Afinal, o paraíso também arde. Longe dos rios e das paisagens marítimas existe um Portugal desconhecido que se evapora no fumo do fogo. Para o espectador aéreo que voe pelo interior do país, a paisagem revela o remorso negro das cinzas e do esquecimento. É uma fatalidade que as alterações climáticas parecem justificar. Não importa as responsabilidades políticas, a gestão indigente, a desertificação. A floresta em Portugal é um segmento da selva primordial em plena Europa civilizada.

O discurso dos políticos assegura que a vontade política move montanhas, transforma países, garante o harmonioso desenvolvimento do interior. Vamos construir cidades artificiais com os níveis de desenvolvimento mais avançados da Europa e painéis luminosos que substituem a paisagem natural pela obscena publicidade de tudo o que se vende e que se compra. As cidades artificiais são um projecto político para acabar com o interior. Portugal é um país original até ao limite do ridículo pois acredita numa ideia para o país em que só existe exterior, superfície, modernidade envernizada sem substância ou identidade. As árvores estão bem nas reservas municipais das cidades para passeios ao fim de semana e spa para cães.

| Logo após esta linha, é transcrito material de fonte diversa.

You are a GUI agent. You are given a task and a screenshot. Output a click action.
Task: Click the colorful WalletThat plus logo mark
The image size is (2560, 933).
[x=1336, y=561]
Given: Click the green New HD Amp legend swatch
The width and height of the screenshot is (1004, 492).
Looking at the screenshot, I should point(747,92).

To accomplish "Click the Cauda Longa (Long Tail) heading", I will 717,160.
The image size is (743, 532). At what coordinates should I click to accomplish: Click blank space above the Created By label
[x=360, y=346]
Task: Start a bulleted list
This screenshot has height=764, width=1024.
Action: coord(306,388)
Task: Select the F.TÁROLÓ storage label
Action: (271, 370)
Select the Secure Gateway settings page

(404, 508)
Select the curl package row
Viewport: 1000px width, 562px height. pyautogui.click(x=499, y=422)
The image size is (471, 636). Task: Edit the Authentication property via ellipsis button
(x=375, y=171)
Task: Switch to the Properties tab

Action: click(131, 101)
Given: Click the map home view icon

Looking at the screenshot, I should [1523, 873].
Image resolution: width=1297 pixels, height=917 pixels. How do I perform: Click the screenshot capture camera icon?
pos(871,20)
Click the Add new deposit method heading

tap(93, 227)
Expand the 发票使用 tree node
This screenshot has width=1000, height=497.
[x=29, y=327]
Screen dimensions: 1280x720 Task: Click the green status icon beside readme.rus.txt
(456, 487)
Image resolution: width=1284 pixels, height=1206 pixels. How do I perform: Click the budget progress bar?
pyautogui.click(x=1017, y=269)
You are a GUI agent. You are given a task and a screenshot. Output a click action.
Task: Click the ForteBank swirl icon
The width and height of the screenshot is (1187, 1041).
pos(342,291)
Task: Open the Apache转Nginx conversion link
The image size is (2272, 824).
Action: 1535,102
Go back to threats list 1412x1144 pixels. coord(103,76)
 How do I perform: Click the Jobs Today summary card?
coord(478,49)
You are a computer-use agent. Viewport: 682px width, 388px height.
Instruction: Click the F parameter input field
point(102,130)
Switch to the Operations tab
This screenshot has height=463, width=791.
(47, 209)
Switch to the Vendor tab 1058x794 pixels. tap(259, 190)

A ideia apocalíptica de uma “ofensiva coordenada entre o Estado, a indústria da celulose e a indústria fóssil para transformar o interior do país numa câmara de incineração” parece a descrição de uma versão distópica de Portugal. A câmara de incineração serve para produzir a modernidade e o futuro. Primeiro, eliminando parte do país que não tem uma contribuição económica para o progresso. Depois, porque se elimina um modo de vida antigo e prova do atraso secular que prende o país ao passado. Finalmente, porque existe o efeito de purificação das populações, com a selecção natural a substituir a geração mais velha pelo novo mundo que aguarda pelo novo homem português. Só que não existe novo homem português na zona libertada. O novo homem português é uma criatura do litoral, habituada às amenidades do progresso, aos baixos salários garantidos e ao passeio semanal no grande centro comercial que contém o mundo. As cidades artificiais onde se inventa o novo homem português são o futuro de uma arqueologia medonha, um pesadelo a visitar no espaço de um século. Não falta visão política quando a modernidade é antecipada como o futuro espectáculo da antiguidade.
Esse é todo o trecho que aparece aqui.